(Data for locating words and elements)
** Start **

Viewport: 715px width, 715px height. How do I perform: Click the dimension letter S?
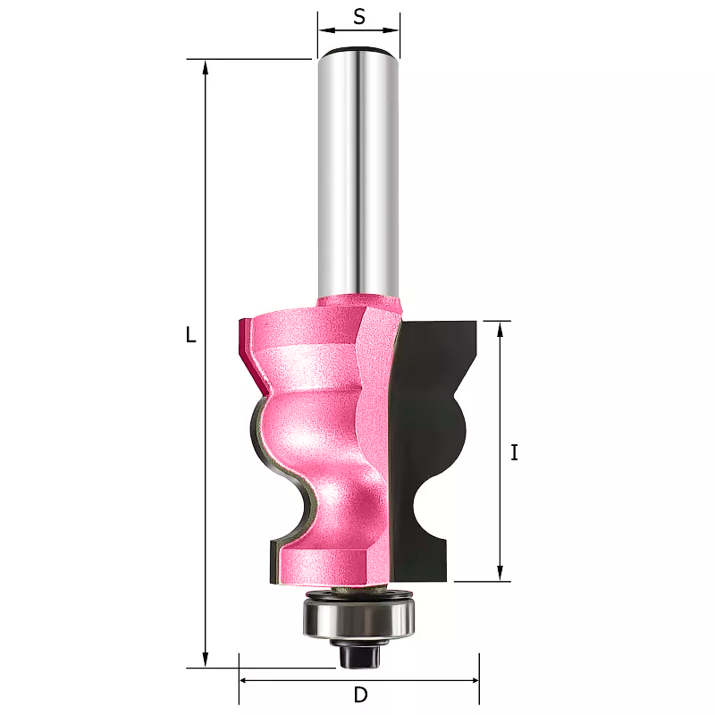[x=359, y=17]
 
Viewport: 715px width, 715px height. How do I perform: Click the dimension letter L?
[x=190, y=335]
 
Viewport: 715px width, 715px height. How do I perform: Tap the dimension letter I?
[x=515, y=453]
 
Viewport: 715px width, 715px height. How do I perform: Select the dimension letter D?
[x=360, y=695]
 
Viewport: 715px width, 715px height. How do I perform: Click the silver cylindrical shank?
[x=359, y=173]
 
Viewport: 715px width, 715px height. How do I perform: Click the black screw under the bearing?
[x=360, y=653]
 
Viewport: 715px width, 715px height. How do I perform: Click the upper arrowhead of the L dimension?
[x=206, y=67]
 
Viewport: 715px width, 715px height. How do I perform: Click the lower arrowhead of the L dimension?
[x=206, y=660]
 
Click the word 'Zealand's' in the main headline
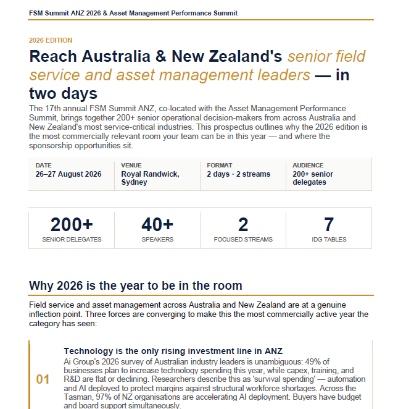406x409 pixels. [246, 56]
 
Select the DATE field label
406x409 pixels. [43, 166]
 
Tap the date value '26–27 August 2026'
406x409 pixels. [68, 174]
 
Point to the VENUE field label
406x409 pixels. [131, 166]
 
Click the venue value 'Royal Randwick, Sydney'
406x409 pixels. [150, 178]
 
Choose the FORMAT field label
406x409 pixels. [219, 166]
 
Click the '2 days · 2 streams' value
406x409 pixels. [238, 174]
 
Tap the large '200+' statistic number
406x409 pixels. [72, 224]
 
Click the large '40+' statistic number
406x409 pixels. [157, 224]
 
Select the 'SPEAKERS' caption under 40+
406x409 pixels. [157, 239]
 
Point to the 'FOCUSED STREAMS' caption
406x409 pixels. [243, 239]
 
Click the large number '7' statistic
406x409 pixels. [329, 224]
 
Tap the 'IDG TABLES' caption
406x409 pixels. [329, 239]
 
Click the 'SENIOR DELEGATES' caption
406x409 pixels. [72, 239]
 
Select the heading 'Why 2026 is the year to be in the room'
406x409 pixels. [135, 285]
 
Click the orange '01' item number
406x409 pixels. [43, 379]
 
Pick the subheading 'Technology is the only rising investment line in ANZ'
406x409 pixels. [183, 351]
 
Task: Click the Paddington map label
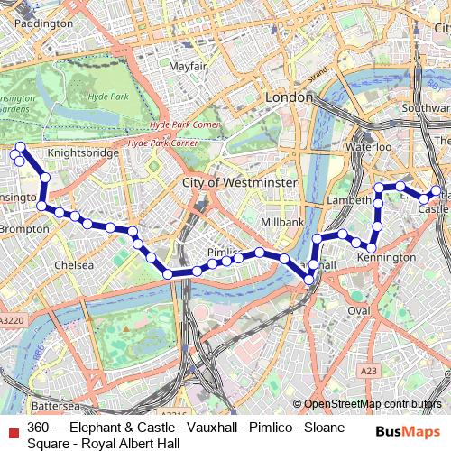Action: point(43,23)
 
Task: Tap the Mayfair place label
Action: point(188,67)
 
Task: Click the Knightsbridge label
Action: point(83,152)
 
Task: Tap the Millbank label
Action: point(282,222)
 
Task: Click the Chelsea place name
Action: point(74,265)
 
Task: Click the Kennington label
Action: point(386,258)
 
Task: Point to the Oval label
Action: point(359,310)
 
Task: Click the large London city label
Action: point(289,97)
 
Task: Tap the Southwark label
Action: point(426,108)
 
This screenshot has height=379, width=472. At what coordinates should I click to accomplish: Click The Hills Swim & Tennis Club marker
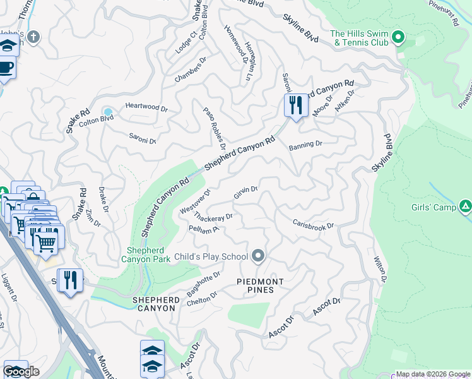coord(398,38)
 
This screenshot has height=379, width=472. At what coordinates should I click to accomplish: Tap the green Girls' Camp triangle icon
coord(465,206)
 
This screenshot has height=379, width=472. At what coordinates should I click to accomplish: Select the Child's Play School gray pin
coord(257,256)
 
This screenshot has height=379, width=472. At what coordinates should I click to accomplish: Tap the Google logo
coord(21,371)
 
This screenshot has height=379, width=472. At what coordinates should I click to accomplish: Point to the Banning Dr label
coord(305,145)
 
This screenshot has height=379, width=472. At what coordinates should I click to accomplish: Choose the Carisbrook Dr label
coord(313,224)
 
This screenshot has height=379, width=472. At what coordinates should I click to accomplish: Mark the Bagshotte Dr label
coord(204,284)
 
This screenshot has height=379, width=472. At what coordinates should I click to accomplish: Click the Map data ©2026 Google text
coord(433,374)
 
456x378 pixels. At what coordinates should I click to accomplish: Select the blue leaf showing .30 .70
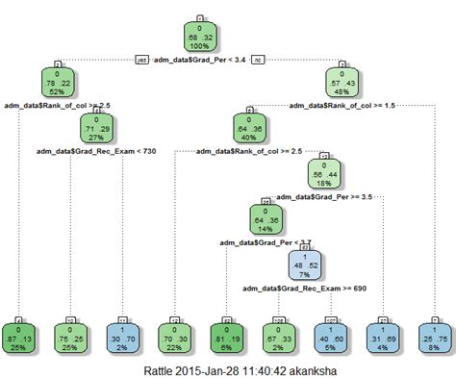pos(125,333)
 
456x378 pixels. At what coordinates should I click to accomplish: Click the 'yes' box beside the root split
pos(142,60)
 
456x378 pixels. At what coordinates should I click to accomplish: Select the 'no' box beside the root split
pos(258,60)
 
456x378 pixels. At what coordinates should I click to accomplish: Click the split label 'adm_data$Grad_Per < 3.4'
pos(200,60)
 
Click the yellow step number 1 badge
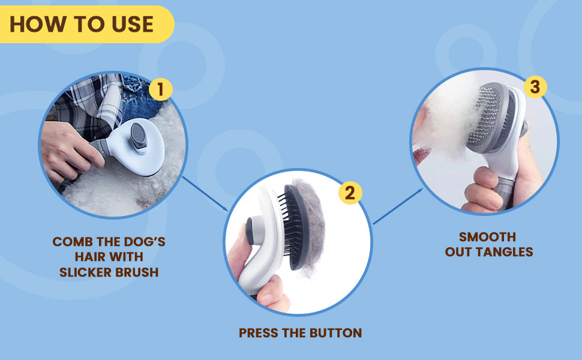160,89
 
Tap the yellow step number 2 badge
350,193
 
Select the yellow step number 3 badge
535,86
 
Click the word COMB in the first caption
73,242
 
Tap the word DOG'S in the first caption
145,242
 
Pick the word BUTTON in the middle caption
336,332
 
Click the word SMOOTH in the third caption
487,237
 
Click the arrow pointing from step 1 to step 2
205,193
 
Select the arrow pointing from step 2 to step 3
398,206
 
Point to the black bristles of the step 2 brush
287,226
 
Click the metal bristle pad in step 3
485,116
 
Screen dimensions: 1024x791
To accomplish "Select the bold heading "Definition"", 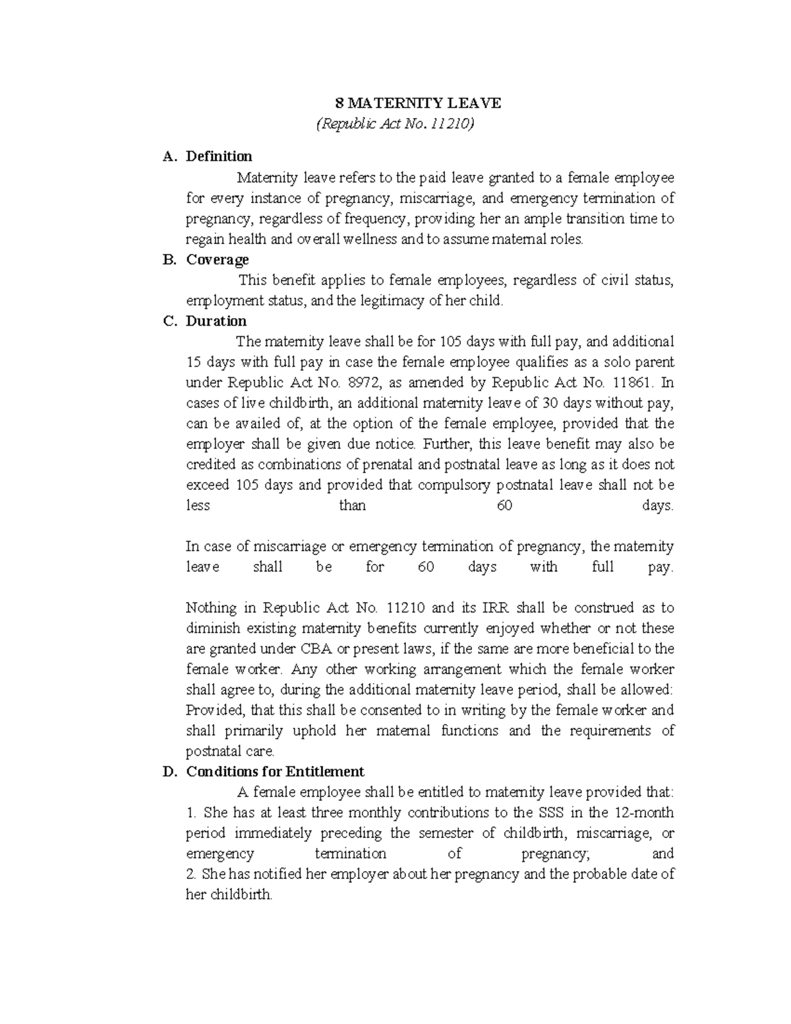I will tap(219, 156).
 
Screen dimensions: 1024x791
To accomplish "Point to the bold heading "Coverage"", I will tap(218, 259).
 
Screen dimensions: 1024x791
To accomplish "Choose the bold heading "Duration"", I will tap(216, 321).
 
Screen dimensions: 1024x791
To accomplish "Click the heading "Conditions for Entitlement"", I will tap(275, 771).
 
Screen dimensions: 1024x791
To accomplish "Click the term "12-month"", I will tap(644, 812).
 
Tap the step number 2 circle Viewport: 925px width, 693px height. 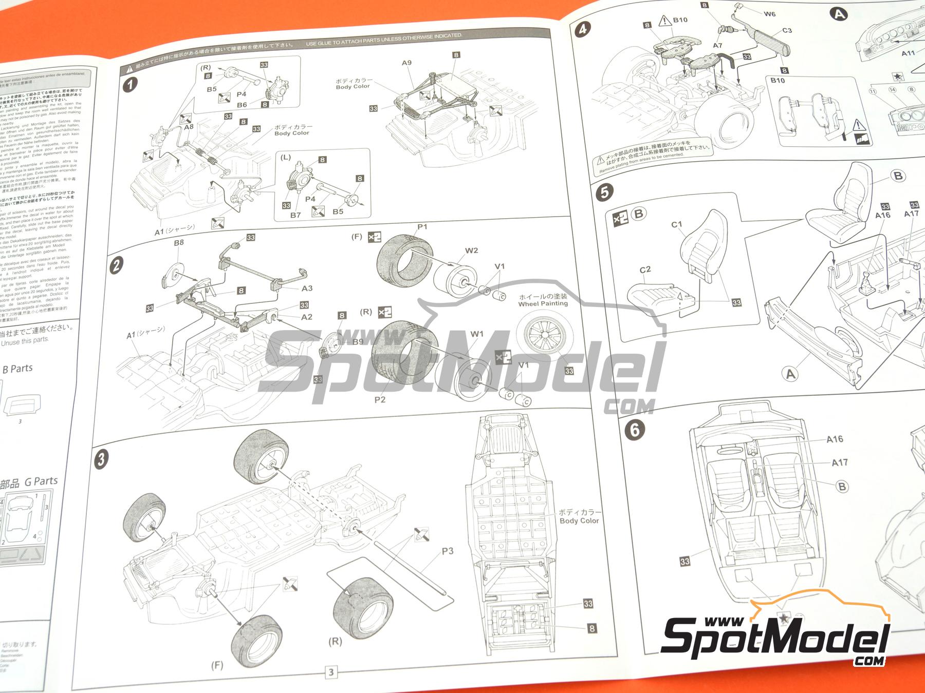click(x=117, y=265)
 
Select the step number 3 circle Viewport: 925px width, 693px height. click(x=101, y=458)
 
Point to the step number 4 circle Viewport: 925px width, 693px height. click(x=582, y=29)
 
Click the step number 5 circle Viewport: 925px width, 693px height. click(x=604, y=192)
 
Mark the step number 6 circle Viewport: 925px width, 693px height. click(x=635, y=429)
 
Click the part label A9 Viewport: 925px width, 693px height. click(x=406, y=63)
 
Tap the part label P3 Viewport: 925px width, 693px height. click(x=448, y=551)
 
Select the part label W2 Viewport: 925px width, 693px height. click(x=471, y=251)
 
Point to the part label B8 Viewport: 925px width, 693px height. click(x=178, y=242)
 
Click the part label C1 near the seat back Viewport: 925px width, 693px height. click(x=677, y=224)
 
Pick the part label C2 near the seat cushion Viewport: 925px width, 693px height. click(x=645, y=269)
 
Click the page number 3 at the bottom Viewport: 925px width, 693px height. click(x=331, y=672)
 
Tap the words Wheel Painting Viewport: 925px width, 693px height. click(x=543, y=303)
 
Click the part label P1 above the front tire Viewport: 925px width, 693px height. click(x=422, y=226)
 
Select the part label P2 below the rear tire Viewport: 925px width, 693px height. click(x=380, y=399)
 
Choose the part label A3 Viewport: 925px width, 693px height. click(x=307, y=288)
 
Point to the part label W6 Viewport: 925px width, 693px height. click(x=769, y=14)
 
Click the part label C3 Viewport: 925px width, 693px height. click(x=787, y=30)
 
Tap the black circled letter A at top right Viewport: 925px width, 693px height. click(x=839, y=14)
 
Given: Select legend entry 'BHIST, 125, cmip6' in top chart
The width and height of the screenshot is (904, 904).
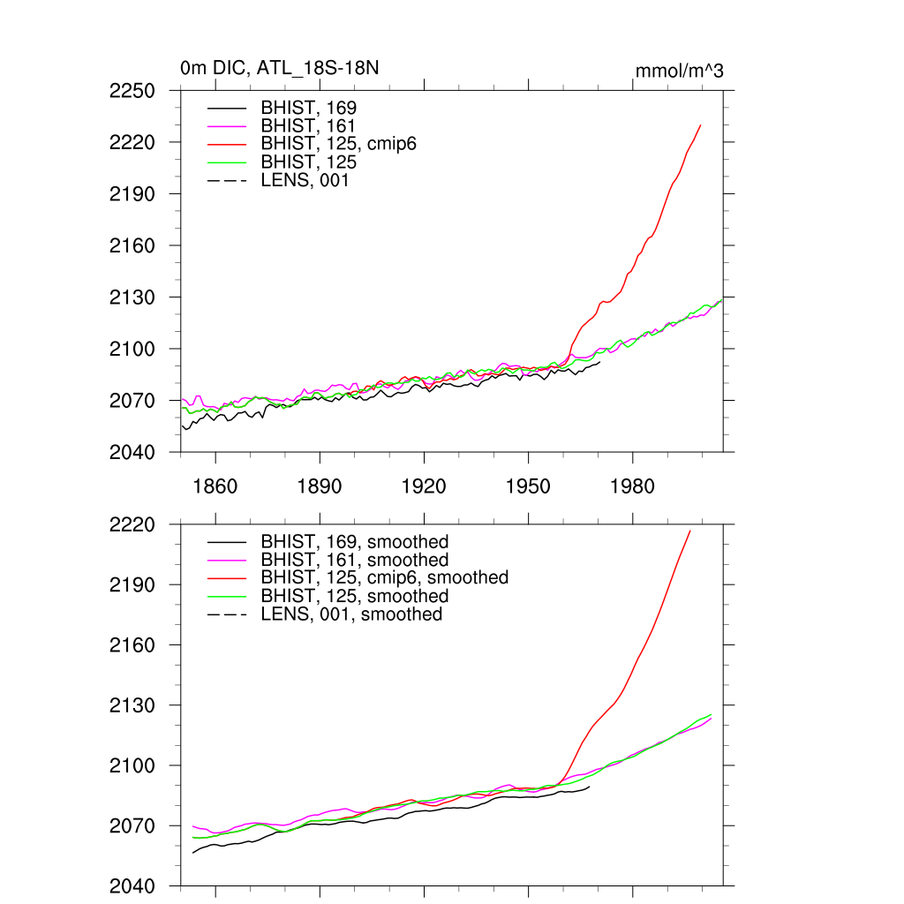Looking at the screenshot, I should [x=338, y=144].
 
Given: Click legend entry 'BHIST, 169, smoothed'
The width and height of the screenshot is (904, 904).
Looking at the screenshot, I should [x=354, y=542].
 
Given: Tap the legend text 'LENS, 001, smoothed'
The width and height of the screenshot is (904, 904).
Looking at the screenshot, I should [x=351, y=614].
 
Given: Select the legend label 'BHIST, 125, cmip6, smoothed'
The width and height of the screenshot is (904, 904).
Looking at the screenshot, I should [x=384, y=577].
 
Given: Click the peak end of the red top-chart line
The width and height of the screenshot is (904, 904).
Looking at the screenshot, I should [x=700, y=125].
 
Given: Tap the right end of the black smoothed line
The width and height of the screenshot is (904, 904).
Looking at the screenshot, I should [x=589, y=787].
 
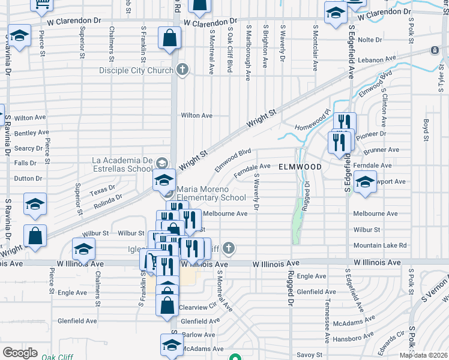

** End **

Task instructions: From the data above, pull out every line containing the string "caption", matching case exactly. Copy each line in full.

Output of the exercise:
Select the 'SPEAKERS' caption under 40+
Point to the 'FOCUSED STREAMS' caption
Tap the 'IDG TABLES' caption
Click the 'SENIOR DELEGATES' caption
Click the word COMB in the first caption
Tap the word DOG'S in the first caption
Pick the word BUTTON in the middle caption
Click the word SMOOTH in the third caption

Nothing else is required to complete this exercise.